La violenta campagna omofoba in atto in Marocco fa venire i brividi (dall'inizio alla fine)

Di Carlotta Sisti 

Uno dei più preoccupanti effetti perversi che in diverse parti del mondo questa pandemia sta trascinando con sé sono i colpi al cuore dei diritti civili. In mezzo al caos, infatti, proliferano le opportunità per fendere colpi, laddove il livello di sorveglianza non può che abbassarsi, schiacciato dallo tsunami del Covid-19. Lo abbiamo visto, per ben due volte, accadere in Ungheria, dove il primo ministro Viktor Orban, che si è auto proclamato pieni poteri, ha primo reso illegale il cambio di sesso, per poi bocciare la Convenzione di Istanbul sulla violenza contro le donne. E di nuovo, lo stiamo vedendo in Libano, dove gli abusi a danno del sesso femminile hanno visto un'impennata impressionante. Oggi, purtroppo, tocca aggiungere all'elenco degli Stati immersi in una condizione di azzeramento dei diritti civili anche il Marocco, dove è in atto un'autentica caccia ai gay. Qui, dove, ricordiamo, l’omosessualità è reato, secondo l’articolo 489 del codice penale e si rischiano fino ai tre anni di reclusione e una multa di 1200 dirham, è successo che un controverso influencer transgender marocchino, trasferitasi in Turchia, di nome Sofia Taloni (usiamo il maschile perché Taloni dichiara di sentirsi un uomo gay), abbia lanciato una sorta di campagna social dal titolo "smascheriamo gli omosessuali". In una serie di streaming live su Instagram, Taloni ha chiesto ai suoi 620 mila follower di scaricare specifiche app per incontri, come Grindr o Hornet per "conoscere la vera natura delle persone che vi sono vicino". E se a monte (e a detta della protagonista, i cui profili sono stati tutti bloccati) l'idea era quella di smascherare l'ipocrisia dello stato marocchino, le conseguenze reali sono state drammatiche.
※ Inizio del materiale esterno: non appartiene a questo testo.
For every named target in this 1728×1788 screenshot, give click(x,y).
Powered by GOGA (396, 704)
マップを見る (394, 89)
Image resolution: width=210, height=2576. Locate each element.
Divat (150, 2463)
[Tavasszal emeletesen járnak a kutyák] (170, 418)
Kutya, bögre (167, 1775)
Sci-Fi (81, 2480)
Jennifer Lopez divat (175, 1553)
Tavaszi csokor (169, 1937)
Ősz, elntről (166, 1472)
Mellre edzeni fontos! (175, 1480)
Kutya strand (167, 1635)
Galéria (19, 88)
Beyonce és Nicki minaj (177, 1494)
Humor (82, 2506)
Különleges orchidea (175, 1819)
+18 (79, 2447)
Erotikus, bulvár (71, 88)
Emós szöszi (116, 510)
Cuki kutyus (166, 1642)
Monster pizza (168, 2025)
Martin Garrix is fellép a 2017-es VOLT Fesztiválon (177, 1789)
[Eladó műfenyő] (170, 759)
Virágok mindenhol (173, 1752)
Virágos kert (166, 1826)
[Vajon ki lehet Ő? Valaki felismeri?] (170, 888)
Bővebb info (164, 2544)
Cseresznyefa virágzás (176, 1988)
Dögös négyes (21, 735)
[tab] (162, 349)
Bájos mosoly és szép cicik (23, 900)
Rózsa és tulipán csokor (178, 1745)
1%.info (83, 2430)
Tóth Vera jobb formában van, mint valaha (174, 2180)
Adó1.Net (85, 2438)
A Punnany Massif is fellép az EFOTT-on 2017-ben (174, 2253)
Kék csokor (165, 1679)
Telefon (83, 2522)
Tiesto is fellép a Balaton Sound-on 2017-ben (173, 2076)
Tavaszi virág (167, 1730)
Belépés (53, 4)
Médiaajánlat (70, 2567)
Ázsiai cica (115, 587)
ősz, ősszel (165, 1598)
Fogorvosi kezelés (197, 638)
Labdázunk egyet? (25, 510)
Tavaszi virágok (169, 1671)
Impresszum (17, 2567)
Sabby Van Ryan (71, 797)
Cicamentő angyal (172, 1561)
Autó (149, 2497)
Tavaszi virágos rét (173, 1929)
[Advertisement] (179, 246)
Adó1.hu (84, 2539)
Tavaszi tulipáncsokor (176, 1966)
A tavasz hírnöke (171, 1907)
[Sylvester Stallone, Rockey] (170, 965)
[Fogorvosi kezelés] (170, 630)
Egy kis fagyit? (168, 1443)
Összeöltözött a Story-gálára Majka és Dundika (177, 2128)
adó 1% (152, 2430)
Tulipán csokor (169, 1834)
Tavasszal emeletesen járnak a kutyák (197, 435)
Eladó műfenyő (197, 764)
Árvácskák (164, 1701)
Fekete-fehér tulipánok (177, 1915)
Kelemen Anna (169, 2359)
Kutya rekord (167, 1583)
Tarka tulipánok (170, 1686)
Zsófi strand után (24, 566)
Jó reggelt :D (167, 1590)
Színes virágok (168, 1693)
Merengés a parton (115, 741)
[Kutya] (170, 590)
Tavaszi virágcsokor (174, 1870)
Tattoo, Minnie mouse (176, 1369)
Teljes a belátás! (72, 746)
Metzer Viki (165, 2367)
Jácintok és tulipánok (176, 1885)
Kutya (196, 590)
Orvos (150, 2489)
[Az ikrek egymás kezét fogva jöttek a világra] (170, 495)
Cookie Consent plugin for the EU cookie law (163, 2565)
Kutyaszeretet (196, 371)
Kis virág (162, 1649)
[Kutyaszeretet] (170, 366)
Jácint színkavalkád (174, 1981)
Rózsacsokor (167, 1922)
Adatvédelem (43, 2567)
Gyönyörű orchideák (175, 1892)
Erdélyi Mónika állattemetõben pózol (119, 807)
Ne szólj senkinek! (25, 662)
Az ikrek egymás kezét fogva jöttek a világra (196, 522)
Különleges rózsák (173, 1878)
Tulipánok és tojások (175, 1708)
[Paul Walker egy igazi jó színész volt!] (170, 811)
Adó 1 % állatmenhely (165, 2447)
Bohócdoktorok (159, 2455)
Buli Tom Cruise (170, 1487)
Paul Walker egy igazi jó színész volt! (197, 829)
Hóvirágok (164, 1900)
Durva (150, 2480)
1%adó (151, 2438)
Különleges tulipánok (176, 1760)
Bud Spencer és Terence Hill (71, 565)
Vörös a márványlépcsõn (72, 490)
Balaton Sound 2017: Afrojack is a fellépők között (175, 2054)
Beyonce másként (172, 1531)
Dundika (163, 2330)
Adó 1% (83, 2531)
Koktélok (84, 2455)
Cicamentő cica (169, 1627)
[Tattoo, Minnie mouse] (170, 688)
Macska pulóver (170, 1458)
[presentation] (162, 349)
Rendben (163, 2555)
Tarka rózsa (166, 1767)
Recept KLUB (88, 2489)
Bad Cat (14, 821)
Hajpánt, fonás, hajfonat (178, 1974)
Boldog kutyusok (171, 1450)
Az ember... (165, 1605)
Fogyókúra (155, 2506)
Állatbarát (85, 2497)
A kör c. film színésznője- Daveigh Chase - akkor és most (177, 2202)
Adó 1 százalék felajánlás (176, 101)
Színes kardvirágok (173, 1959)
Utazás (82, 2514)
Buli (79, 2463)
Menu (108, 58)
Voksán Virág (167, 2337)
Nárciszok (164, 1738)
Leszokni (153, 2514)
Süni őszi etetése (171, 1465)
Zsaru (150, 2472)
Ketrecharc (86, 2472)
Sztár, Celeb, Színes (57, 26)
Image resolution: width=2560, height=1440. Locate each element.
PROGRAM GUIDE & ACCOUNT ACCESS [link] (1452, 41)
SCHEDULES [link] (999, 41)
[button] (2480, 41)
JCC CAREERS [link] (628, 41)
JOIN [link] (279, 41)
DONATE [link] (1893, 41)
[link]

Molte persone, infatti, hanno seguito le indicazioni di Taloni e adescato on line ragazzi e uomini, per poi caricare in rete pubblicamente le loro foto. Ovviamente il risultato è stato che moltissimi sono stati messi alla gogna ed altrettanti hanno subito violenze ed abusi. Il caso più estremo è quello di uno studente, tornato in Marocco dalla Francia a causa della pandemia, che si è ucciso dopo l'umiliazione che è stato costretto a subire davanti alla sua famiglia. In un Paese dove ancora si lotta strenuamente per il diritto all'aborto, quello dell'omosessualità è uno stigma impossibile da portare. Le conseguenze, soprattutto in tempi di confinamento da coronavirus, sono terribili: ricatti, minacce, denunce, figl* cacciati di casa in piena pandemia, violenze. E certo non aiuta la militarizzazione di fatto del Paese per il contenimento della diffusione del Covid-19, anzi, le forze armate non sono altro che l'ultimo anello di una catena di abusi ed umiliazioni. Qualche tentativo di reazione c'è, ma lo scenario è dei più plumbei. Da Amsterdam, dove si è rifugiato, Mala Badi, performer transessuale, ha dato vita al movimento #QueerRevolutionMorocco, a cui hanno aderito giovani marocchini che vivono nel Paese e all’estero, per chiedere un sostanziale cambio di rotta da parte del governo e un riconoscimento se non dei diritti civili, almeno del diritto al non subire abusi. “Vogliamo misure efficaci contro la violenza, minacce, incitamenti e molestie sulla base dell’orientamento sessuale”, si legge nella petizione lanciata dagli attivisti sulla piattaforma internazionale All Out che potete firmare https://action.allout.org/it/m/6045eca6/#form-section.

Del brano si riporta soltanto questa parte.